Generating and running FIR filters for active loudspeakers
The basic workflow was to generate the filter coefficients in Matlab and read them into convolver. I had convolver running as a vst plugin in Sonar. However, everything didn't work out so well. The stop band attenuation was only 44 db. I found that out by running sine waves into the filter and reading the output in my soundcard's mixer panel (patchmix for emu 1820m). I saw that at 20 Hz, the tweeter's filter had only attenuated the signal by 44 dB rather than the 100+ predicted when running the filter in Matlab. I suspected this was due to convolver's lower numerical accuracy compared to Matlab. Some of the feedback I got from the forum is that brick wall filters have tradeoffs associated with stop band attenuation. My plan at the time was to try to generate shallower filters and hopefully get better stopband performance. However, I tried out Allocator and it sounded so good and was much easier to tune. I haven't spent the time to set up more complicated filter scripts in Matlab yet. This thread has sparked my interest though.


Quote:
If the crossover slope and phase tracking didn't change in converting from warped to linear phase
That's the thing that prompted my question. It seems to me like it's not straightforward to go from a min. phase filter to a linear phase one. Let's take a simple example. Let's say we have a woofer and a tweeter that are coincident. Let's also say the tweeter just happens to have an LR4 rolloff at 2000 Hz already. First, let's apply minimum phase equalization to the woofer, either through a passive crossover or digitally with IIR filters for example, so that the acoustic amplitude response of the woofer is LR4 low pass at 2000 Hz. The acoustic response of the woofer+filter will still be minimum phase and the woofer and tweeter will sum to give us flat response.

If we replace the filter we used to get our LR4 reponse from the woofer with a linear phase filter that has the same amplitude response as our original filter, we will get the same acoustic amplitude from the woofer. However, woofer+filter won't be minimum phase anymore, but it probably won't be linear phase either. The tweeter will be minimum phase though. It seems to me that when we combine the woofer and tweeter we'll probably get a new amplitude response, at least in the crossover region because we've changed the phase tracking between the two. Does this make any sense? To get a truly linear phase response, we'd need to take into account the amplitude and phase response of the woofer in our filter design to get linear phase acoustically. With the tweeter, even though it already hits our LR4 slope, we still need to design an FIR filter to correct the phase to linear and match the woofer. Thus, neither the woofer nor tweeter filters would be linear phase filters, but if we designed the filters correctly the final acoustic response of both would be linear phase.

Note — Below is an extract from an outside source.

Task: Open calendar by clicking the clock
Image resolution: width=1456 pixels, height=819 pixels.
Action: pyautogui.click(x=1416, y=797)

This is my impression of what Acourate can do and is what I was toying around with trying to set up in Matlab. Maybe I'm way off base with all this and just confused? Cuibono, I noticed your measurement plots were taken with Soundeasy. I think Soundeasy can generate FIR filter coefficients can't it? Maybe you can do something along the lines of what I've described in Soundeasy? I'd be interested to see your results if you remeasure your setup with the linear phase filters. I hope this all doesn't come off as sounding negative as I'm really impressed with all the work you've done on this speaker. You've opened my eyes to what can be done with dipoles and I'm thinking something similar to what you've done here will probably be my next project.